Maya Livio writes, makes media, and curates about the contact zones between ecosystems and technological systems. Her interdisciplinary, justice-oriented research and practice have been featured in The Washington Post, VICE, Vanity Fair, The Institute of Networked Cultures, and NPR, among others, and supported by venues such as the Andy Warhol Foundation for the Arts, Fermynwoods Contemporary Art (UK), A-Z West, Redline Contemporary Art Center, and Labocine by Imagine Science Films. She has commissioned and programmed new media as Curator of MediaLive, an annual international festival at Boulder Museum of Contemporary Art (BMoCA) and old media as Curator of the Media Archaeology Lab, a collecting institution for historical technologies.

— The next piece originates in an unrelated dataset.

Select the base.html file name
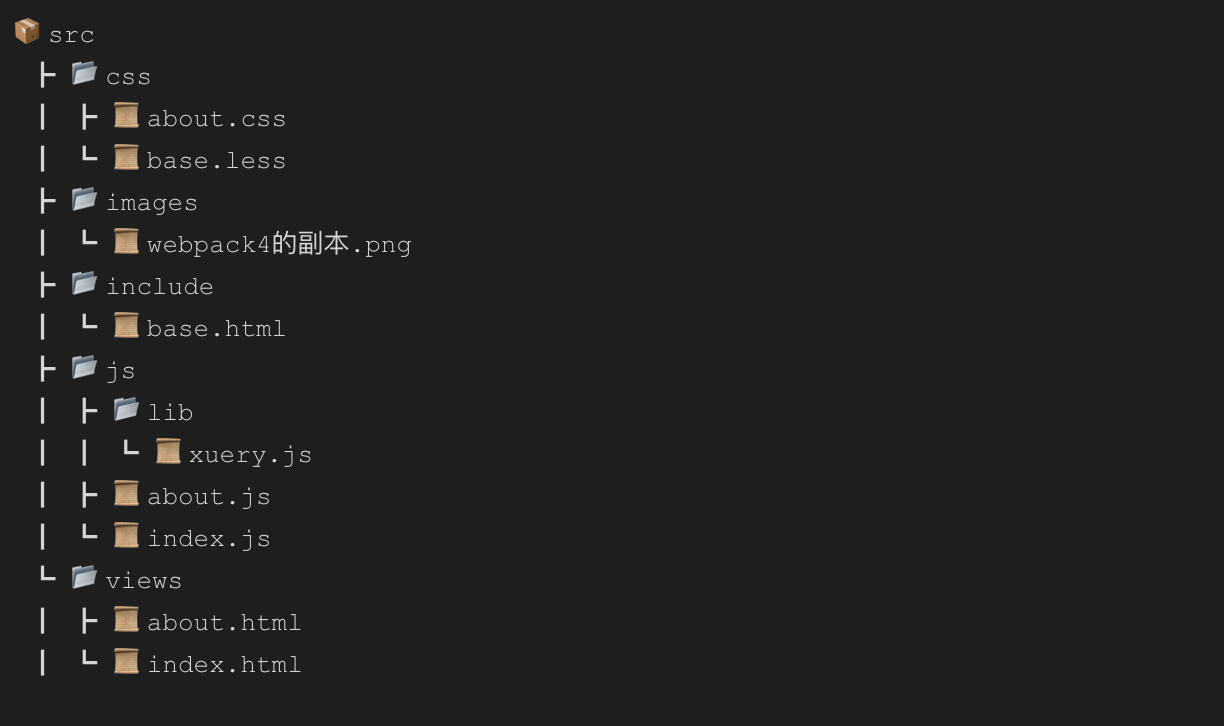Image resolution: width=1224 pixels, height=726 pixels. 216,329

Livio is the 2024 Researcher-in-Residence at the MAK Center for Art & Architecture in Los Angeles. In 2023, she was awarded the Caltech-Huntington Art + Research Residency for her multimodal project Salvaging Birds, as well as an American University Research and Innovation Award for undertaking a project at Airlie, the site at which Earth Day was founded. She holds a PhD from the University of Colorado, Boulder, MA from the University of Amsterdam, and is Assistant Professor of Climate, Environmental Justice, Media and Communication at American University. 

Livio divides her time between two ecoregions—the California coastal sage & chaparral and the Chesapeake rolling coastal plain (Los Angeles & DC).